--- Supplied data Enclosed Below ---
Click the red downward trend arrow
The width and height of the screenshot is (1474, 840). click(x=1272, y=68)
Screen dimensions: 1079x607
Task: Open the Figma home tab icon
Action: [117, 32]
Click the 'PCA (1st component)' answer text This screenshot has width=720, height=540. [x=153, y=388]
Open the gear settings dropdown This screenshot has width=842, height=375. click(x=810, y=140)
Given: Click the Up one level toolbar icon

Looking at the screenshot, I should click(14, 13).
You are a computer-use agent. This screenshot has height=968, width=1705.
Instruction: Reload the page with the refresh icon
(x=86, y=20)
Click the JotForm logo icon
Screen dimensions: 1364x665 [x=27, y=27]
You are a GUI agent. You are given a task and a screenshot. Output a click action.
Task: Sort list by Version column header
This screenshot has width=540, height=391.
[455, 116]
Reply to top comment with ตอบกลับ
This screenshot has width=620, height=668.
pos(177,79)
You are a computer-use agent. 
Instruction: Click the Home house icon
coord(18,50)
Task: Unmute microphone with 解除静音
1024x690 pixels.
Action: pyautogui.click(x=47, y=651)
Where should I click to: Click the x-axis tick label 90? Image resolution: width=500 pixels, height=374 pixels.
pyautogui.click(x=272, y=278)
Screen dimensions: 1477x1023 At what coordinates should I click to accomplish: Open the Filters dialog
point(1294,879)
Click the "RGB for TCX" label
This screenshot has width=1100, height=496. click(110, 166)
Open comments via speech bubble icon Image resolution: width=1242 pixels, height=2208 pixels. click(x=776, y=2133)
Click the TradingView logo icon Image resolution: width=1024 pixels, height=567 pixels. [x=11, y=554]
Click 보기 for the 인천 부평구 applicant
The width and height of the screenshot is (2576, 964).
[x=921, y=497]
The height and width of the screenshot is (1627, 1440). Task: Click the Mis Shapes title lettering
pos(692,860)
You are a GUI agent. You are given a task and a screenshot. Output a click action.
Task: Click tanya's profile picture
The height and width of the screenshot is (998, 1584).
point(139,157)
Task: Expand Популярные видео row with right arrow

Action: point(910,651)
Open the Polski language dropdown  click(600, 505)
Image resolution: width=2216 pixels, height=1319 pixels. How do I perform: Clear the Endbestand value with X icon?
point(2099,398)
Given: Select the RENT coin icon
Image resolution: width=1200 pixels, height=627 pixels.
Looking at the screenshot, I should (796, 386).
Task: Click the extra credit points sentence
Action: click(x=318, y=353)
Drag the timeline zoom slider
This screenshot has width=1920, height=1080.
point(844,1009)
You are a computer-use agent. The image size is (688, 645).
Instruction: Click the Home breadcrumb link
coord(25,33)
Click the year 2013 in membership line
--- End of Enclosed Supplied data ---
What is required: Quote exactly the first line of the data and every line after it through the one holding "Click the 'PCA".

Your response:
Click the red downward trend arrow
The width and height of the screenshot is (1474, 840). click(x=1272, y=68)
Screen dimensions: 1079x607
Task: Open the Figma home tab icon
Action: [117, 32]
Click the 'PCA (1st component)' answer text This screenshot has width=720, height=540. [x=153, y=388]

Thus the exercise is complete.